The Mass was attended by a standing-room only crowd that included many of the congregation’s founding families.
Ray Cordova, a founding parishioner whose two children were baptized and married in the church, recalls when they held Mass at a nearby warehouse. He helped build the church, pounding nails in the roof and doing other carpentry chores. “I didn’t want to (demolish it) at first,” he said, “but when they said how good the new building would be, I said, ‘go for it.’”
Also among those attending the Oct. 17 Mass was Msgr. Matthew Wixted, the associate pastor when St. Joseph was being built. “There weren’t many people, but they were very committed,” he said. “They all worked together – that’s my memory of it.”

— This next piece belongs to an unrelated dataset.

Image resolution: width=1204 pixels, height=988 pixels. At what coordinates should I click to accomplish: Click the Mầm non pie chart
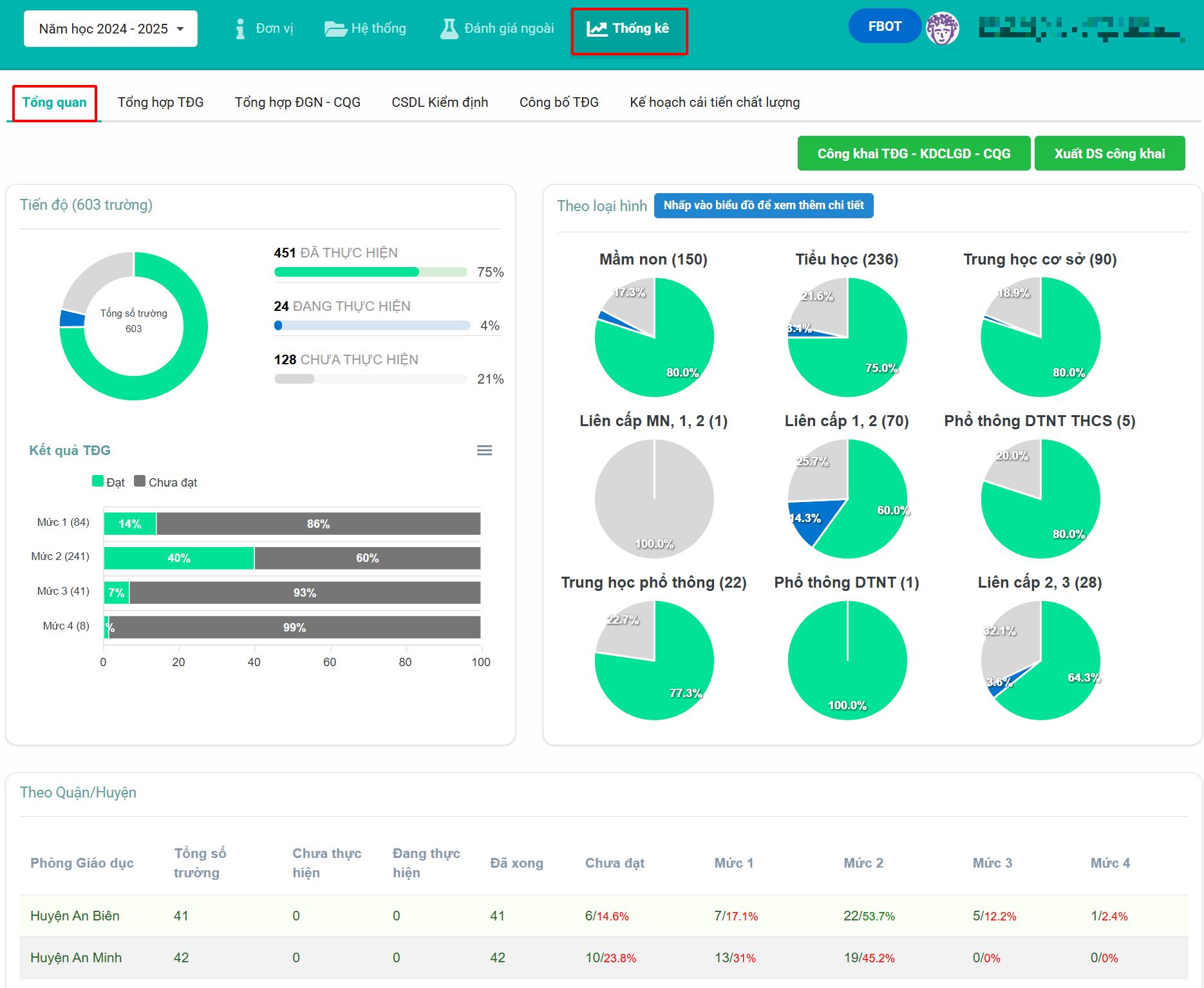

In his sermon during the Decommissioning Mass, Fr. Carley said, “It’s a painful thing to take down the church that was built by these folks and all their families, many now gone to God.”
They gave the parish a great legacy, he said, but “We’ve set our hearts on building a new church” and the old building must go to make room for the new one.
The parish’s growth from about 150 families to more than 1,000 is a primary reason for the new church, said Anne Kurek, St. Joseph’s secretary and historian, although the building’s deteriorating condition also was a consideration. “It was really never built to last. It was built as a mission church; it was built by volunteer labor, and it’s falling apart. Sometimes we come into the building and we find parts of the ceiling on the floor. We had an electric fire not too long ago. We’ve got a tiny little bathroom. It’s not very functional.”
The existing building is expected to be demolished by early December, with construction on the new church starting around the first of the year. Mass will be held in the parish’s hall until construction is complete, probably around next Christmas.